* **Given passage**
········
= Analysis of Alternatives =

The Analysis of Alternatives (AoA) in the United States is a requirement of military acquisition policy, as controlled by the Office of Management and Budget (OMB) and the United States Department of Defense (DoD). It ensures that at least three feasible alternatives are analyzed prior to making costly investment decisions. The AoA establishes and benchmarks metrics for Cost, Schedule, Performance (CSP) and Risk (CSPR) depending on military "needs" derived from the Joint Capabilities Integration Development System process. It moves away from employing a single acquisition source to the exploration of multiple alternatives so agencies have a basis for funding the best possible projects in a rational, defensible manner considering risk and uncertainty.

==Methodology==
The AoA assesses critical technology elements (CTEs) associated with each proposed materiel solution, identified in the Initial Capabilities Document (ICD), including; technology maturity, integration risk, manufacturing feasibility, and, where necessary, technology maturation and demonstration needs. An AoA begins by establishing or modifying Key Performance Parameters (KPPs) metrics for each alternative. These metrics help compare the operational effectiveness, suitability, and life cycle costs of alternatives to satisfy the military need.
········
* **Dataset extract**
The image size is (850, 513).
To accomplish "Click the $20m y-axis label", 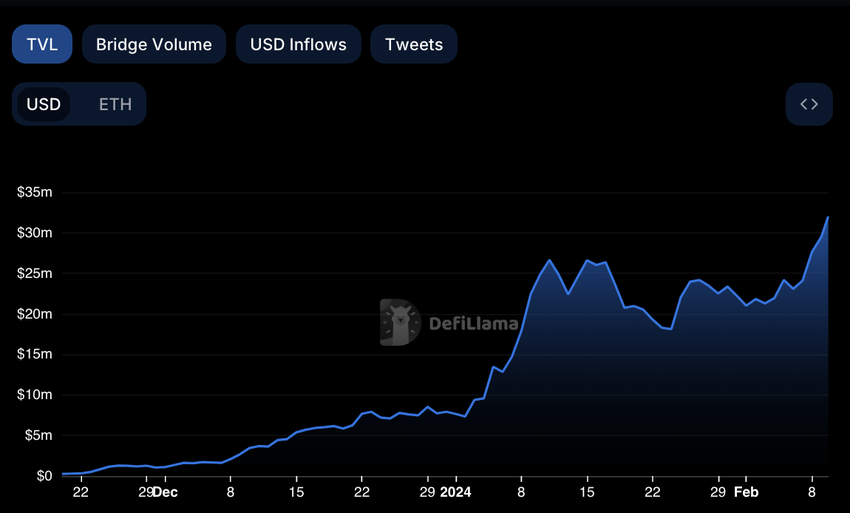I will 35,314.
········
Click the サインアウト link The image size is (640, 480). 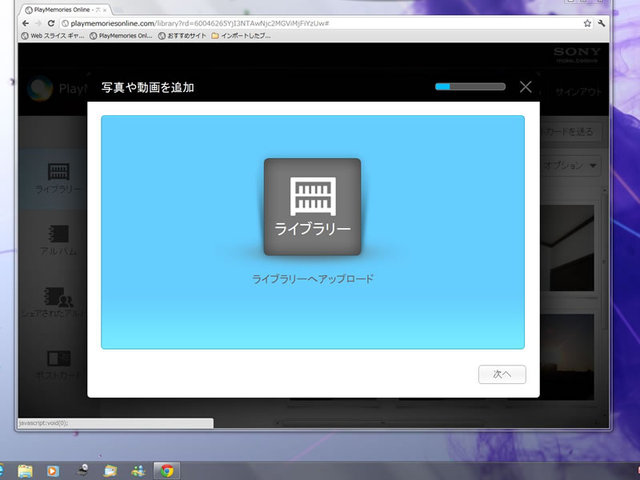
········
* **Problems to work on**
1 > Summarize the article on the Analysis of Alternatives in two sentences.
2 > Edit the part of the article on the Analysis of Alternatives that opens with the words containing "The Analysis of" and closes with "risk and uncertainty.", replacing "costly" with "expensive".
3 > Answer these questions from the article on the Analysis of Alternatives:
(a) Which two bodies control the AoA requirement?
(b) From which process are the military "needs" derived?
(c) In which document are the proposed materiel solutions identified?
The records are separate material and have no connection to the text.

* **Exercise answers**
1 > The Analysis of Alternatives is a U.S. military acquisition requirement, controlled by the OMB and the DoD, that ensures at least three feasible alternatives are analyzed before costly investment decisions and sets metrics for cost, schedule, performance, and risk. It assesses the critical technology elements of each proposed materiel solution and establishes Key Performance Parameters metrics to compare the alternatives' operational effectiveness, suitability, and life cycle costs.

2 >
The Analysis of Alternatives (AoA) in the United States is a requirement of military acquisition policy, as controlled by the Office of Management and Budget (OMB) and the United States Department of Defense (DoD). It ensures that at least three feasible alternatives are analyzed prior to making expensive investment decisions. The AoA establishes and benchmarks metrics for Cost, Schedule, Performance (CSP) and Risk (CSPR) depending on military "needs" derived from the Joint Capabilities Integration Development System process. It moves away from employing a single acquisition source to the exploration of multiple alternatives so agencies have a basis for funding the best possible projects in a rational, defensible manner considering risk and uncertainty.

3 >
(a) The Office of Management and Budget (OMB) and the United States Department of Defense (DoD)
(b) The Joint Capabilities Integration Development System process
(c) The Initial Capabilities Document (ICD)